## [WHAT YOU NEED TO DO]
Copy the lines below exactly, starting at the line that contains "1093x1015 pixels. How" and ending at the last line. Leave the pictures out of your answer.

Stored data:
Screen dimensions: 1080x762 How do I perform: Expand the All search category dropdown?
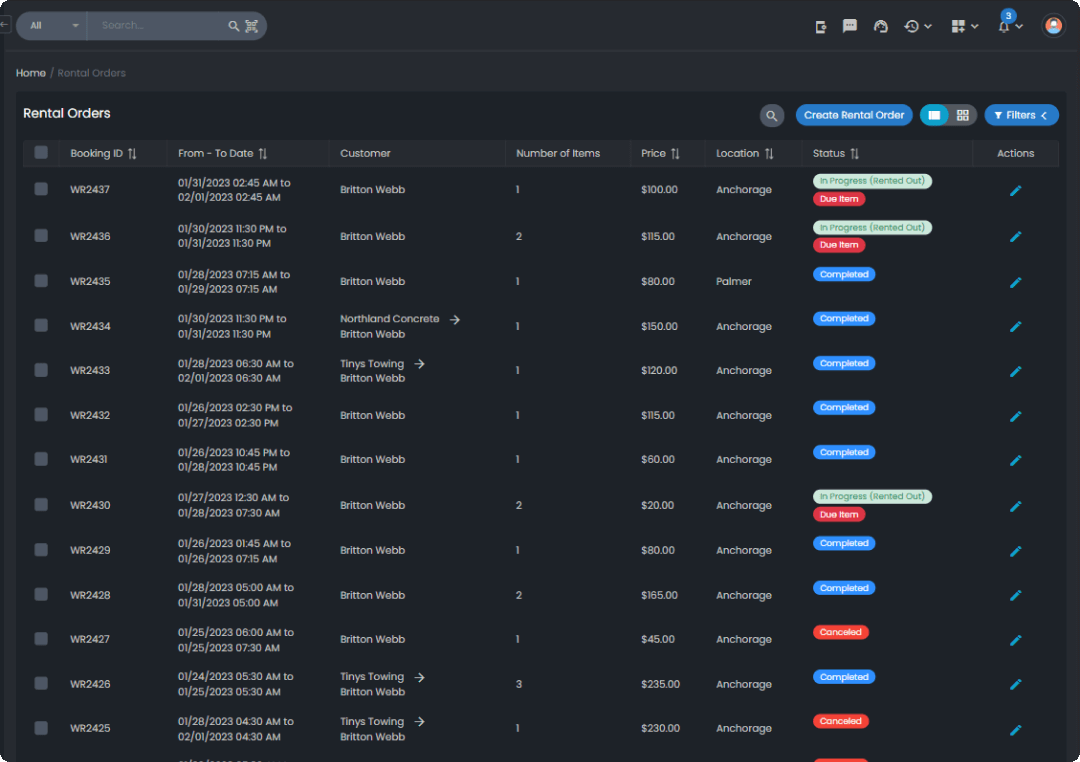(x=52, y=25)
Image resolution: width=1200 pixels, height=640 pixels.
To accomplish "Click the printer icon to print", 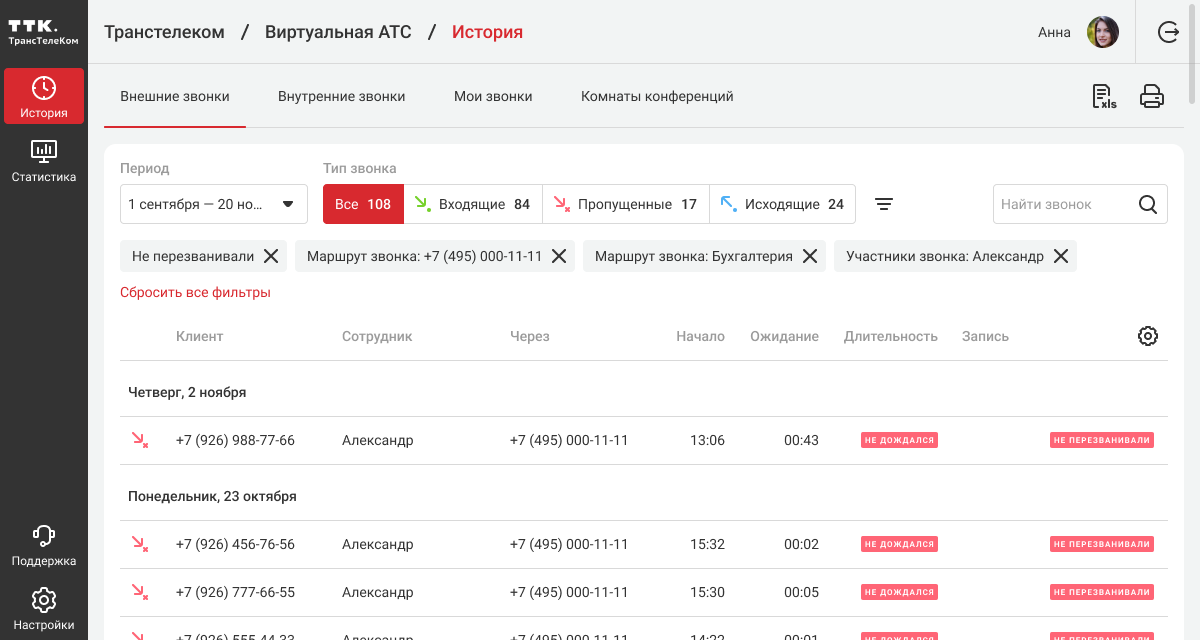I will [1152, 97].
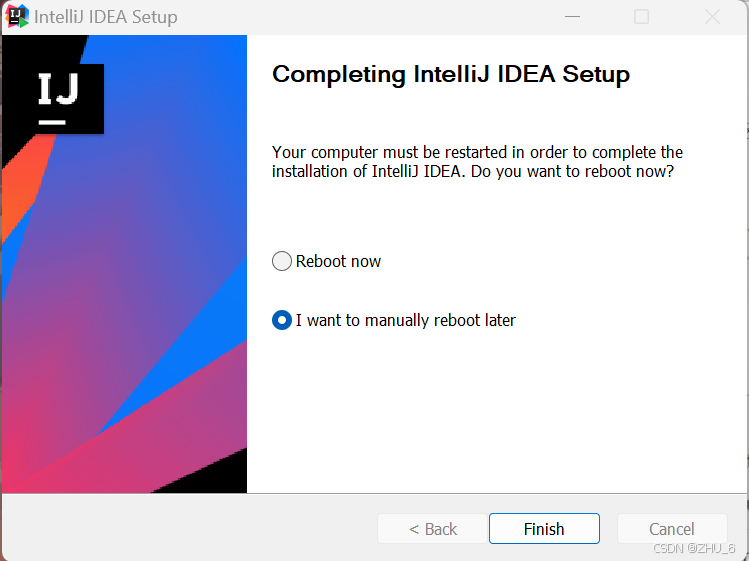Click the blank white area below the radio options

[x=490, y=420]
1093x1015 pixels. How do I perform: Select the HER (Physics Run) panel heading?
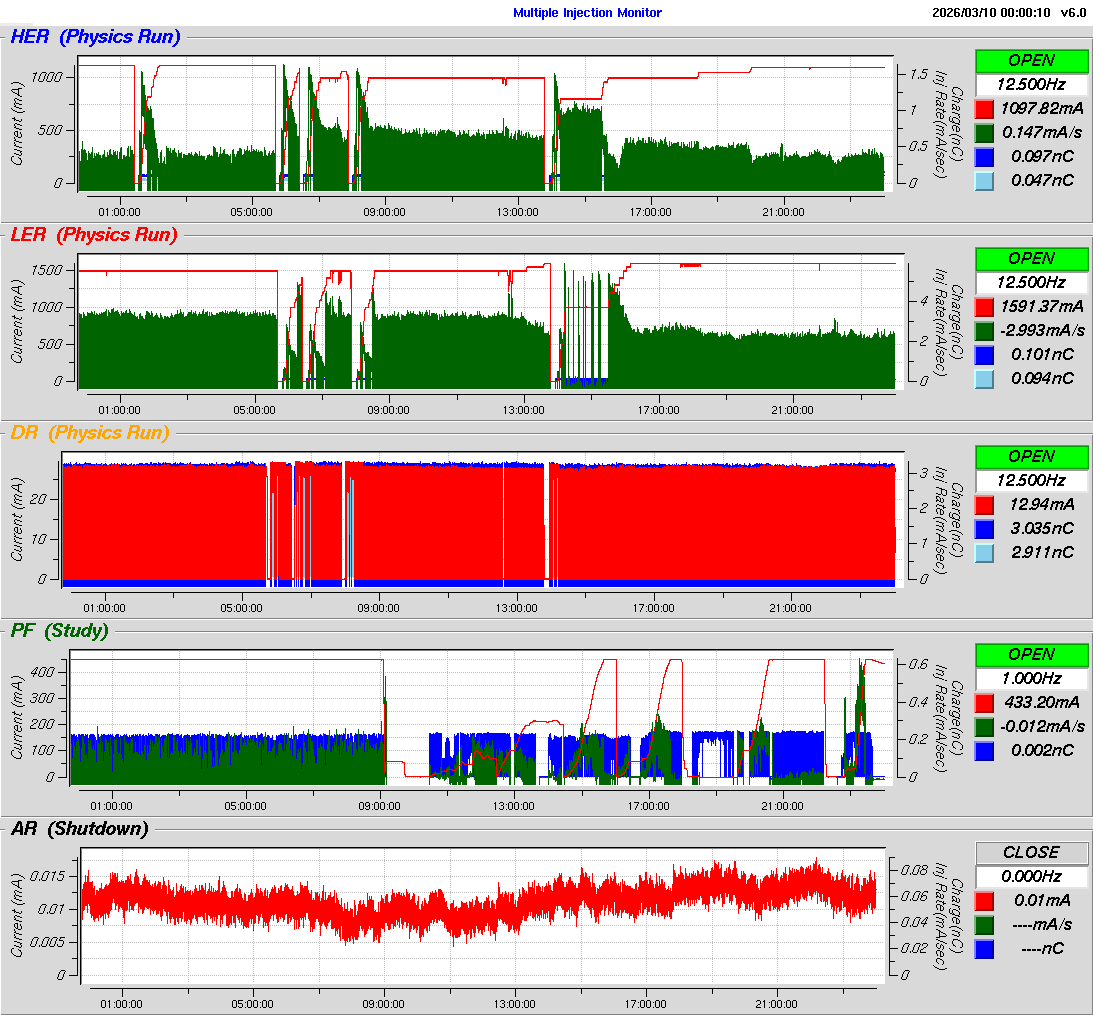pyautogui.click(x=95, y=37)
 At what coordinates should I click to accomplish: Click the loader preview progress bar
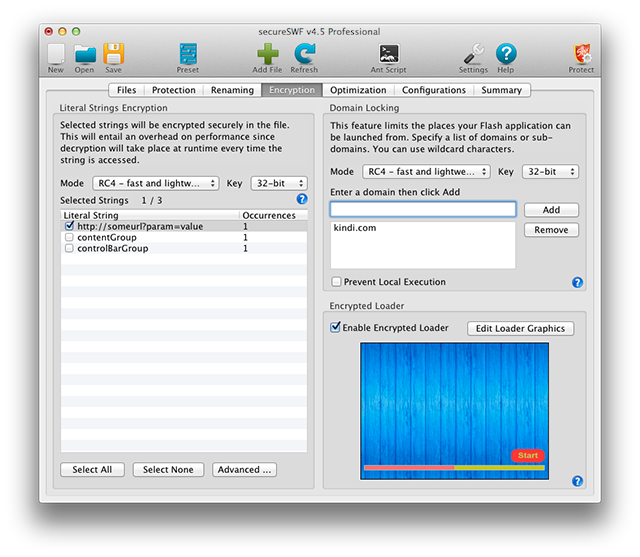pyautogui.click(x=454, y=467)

## [SOLUTION]
1093x1015 pixels. How do I perform: Select the HER (Physics Run) panel heading?
pyautogui.click(x=95, y=37)
 At what coordinates should I click to accomplish: Click the loader preview progress bar
pyautogui.click(x=454, y=467)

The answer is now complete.